Le di las gracias y respiré con alivio, pensando otra vez que en esta historia abundan los paralelismos y las trilogías. Mi desdicha se inició con el incendio de un teatro y acabaría con el resurgir de otro. La venganza de Araceli comenzó a gestarse la misma mañana en que ardió el Liceo, y su último acto también estuvo signado por las llamas de una falla. Fue entonces cuando volví a nacer, desnudo y solo, tras romper una matriz de cartón–piedra.

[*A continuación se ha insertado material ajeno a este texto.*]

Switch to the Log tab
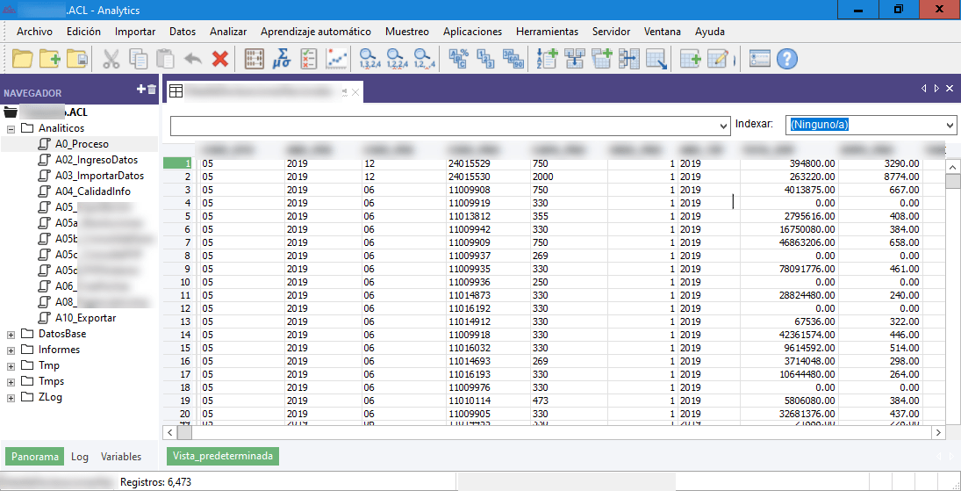 click(80, 457)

Los nudos de Escher dan tres vueltas antes de volver al origen, pero como un ciclón en perpetuo movimiento, en su vorágine nos tragaba a uno y soltaba al otro, para luego volver sobre el terreno y encerramos otra vez entre sus redes. Según el capricho de sus giros, pasé de protagonista a figura secundaria, para retomar más tarde del fondo al primer plano, comprobando en carne propia la peligrosa unión de los extremos. Pero ahora, en una fría noche de finales de enero, mientras cruzo por el Rialto el Canal Grande, creo que ha llegado el momento en que, acabados los fuegos y los juegos de «La cinta», debemos sellar entre ella y yo el final de la partida.